Des cellules peuvent se déplacer plus rapidement en exerçant moins de force que prévu, remettant en question une hypothèse fondamentale de la biologie cellulaire. Une équipe de l’Université Washington de Saint-Louis a découvert ce phénomène surprenant en observant le comportement de cellules épithéliales mammaires humaines.
Les chercheurs ont constaté que des groupes de cellules se déplaçaient plus de 50 % plus vite sur des fibres de collagène alignées que sur des fibres disposées aléatoirement. Plus étonnant encore, cette accélération s’accompagnait d’une diminution de la force exercée par les cellules, contredisant l’idée reçue selon laquelle une migration rapide nécessite une force importante pour surmonter la friction et la résistance de l’environnement.

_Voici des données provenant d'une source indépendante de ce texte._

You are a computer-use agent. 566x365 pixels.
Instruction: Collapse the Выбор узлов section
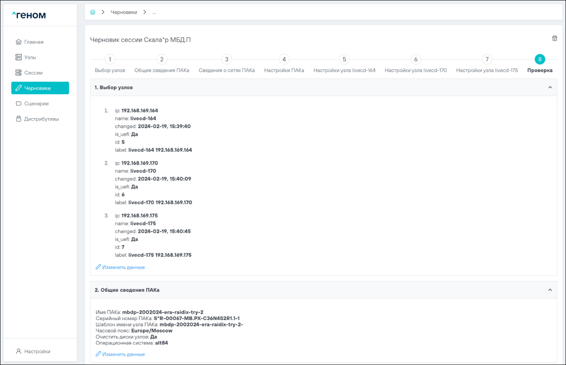click(x=550, y=87)
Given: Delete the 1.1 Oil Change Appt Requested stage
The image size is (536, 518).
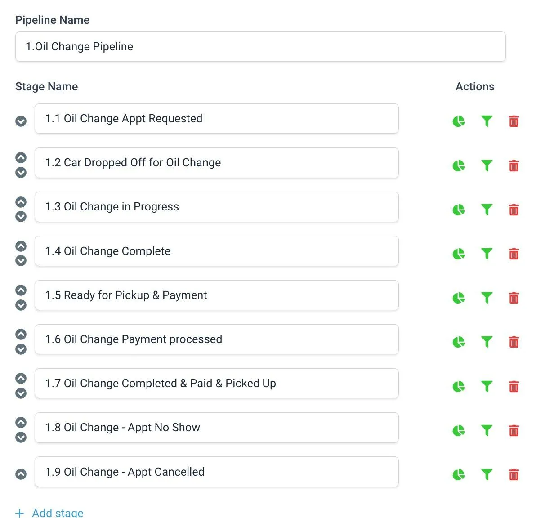Looking at the screenshot, I should (514, 121).
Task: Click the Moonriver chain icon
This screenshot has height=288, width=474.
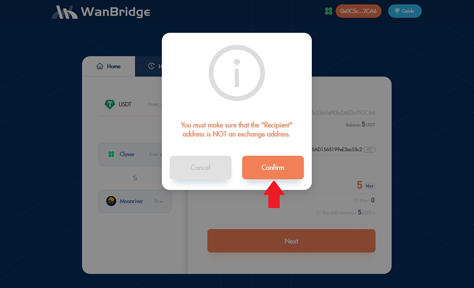Action: tap(111, 201)
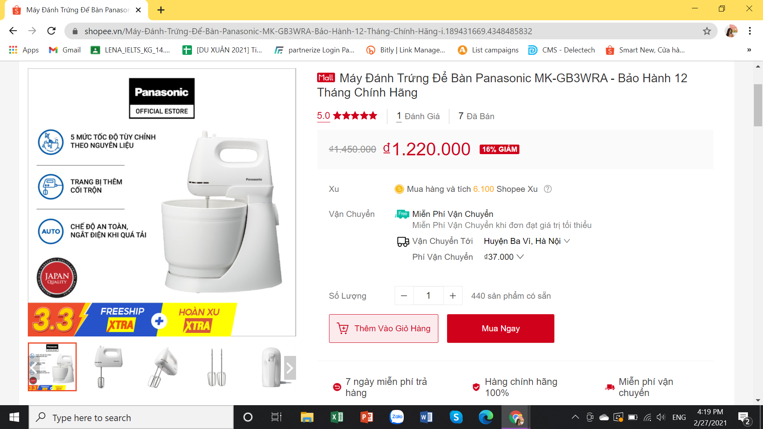Click the shopping cart icon in Thêm Vào Giỏ Hàng
763x429 pixels.
[x=343, y=329]
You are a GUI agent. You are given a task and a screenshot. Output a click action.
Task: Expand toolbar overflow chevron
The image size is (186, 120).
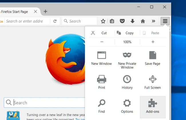click(x=153, y=21)
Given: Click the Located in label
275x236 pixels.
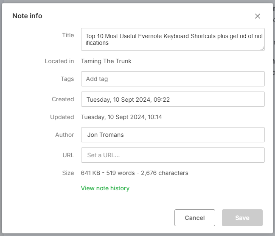Looking at the screenshot, I should point(59,61).

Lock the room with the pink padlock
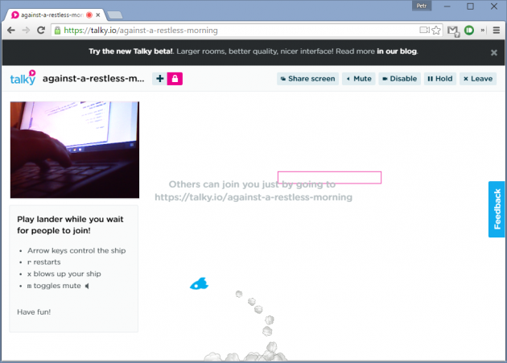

« Nous nous sommes demandé si, en l’absence de friction, les cellules pouvaient maintenir une vitesse élevée sans augmenter leur force », explique Amit Pathak, professeur de génie mécanique et de science des matériaux à l’Université Washington de Saint-Louis. « Nous avons réalisé que cela dépendait probablement de l’environnement. Nous nous attendions à ce qu’elles soient plus rapides sur des fibres alignées, comme sur des voies ferrées, mais ce qui nous a surpris, c’est qu’elles généraient en réalité moins de force tout en allant plus vite. »
L’étude, publiée le 9 janvier dans PLOS Computational Biology, est la première à démontrer cette activité de migration cellulaire collective. Les chercheurs ont mis au point un hydrogel souple contenant des fibres de collagène, certaines alignées et d’autres disposées au hasard. En observant le mouvement des cellules sur ces surfaces, ils ont constaté que les fibres alignées servaient de repères directionnels, guidant la migration des cellules et réduisant le besoin de force.
Amrit Bagchi, doctorant en génie mécanique à l’Université Washington de Saint-Louis et maintenant chercheur postdoctoral à l’Université de Pennsylvanie, a joué un rôle clé dans la réalisation de cette recherche. Il a développé un modèle mathématique sophistiqué, qu’il décrit comme un « moteur-embrayage à plusieurs niveaux », pour expliquer ce comportement inattendu. Selon ce modèle, les cellules utilisent les fibres alignées pour « ressentir » les forces de friction d’une manière différente de celle observée sur des fibres aléatoires.
« Bien que les résultats expérimentaux nous aient initialement surpris, ils ont stimulé le développement d’un modèle théorique pour expliquer la physique sous-jacente à ce comportement contre-intuitif », précise Amrit Bagchi. « Au fil du temps, nous avons compris que les cellules utilisent les fibres alignées comme substitut pour ressentir les forces de friction. »
Ces découvertes pourraient avoir des implications importantes pour la compréhension des métastases du cancer et de la cicatrisation des plaies, deux processus biologiques impliquant la migration cellulaire.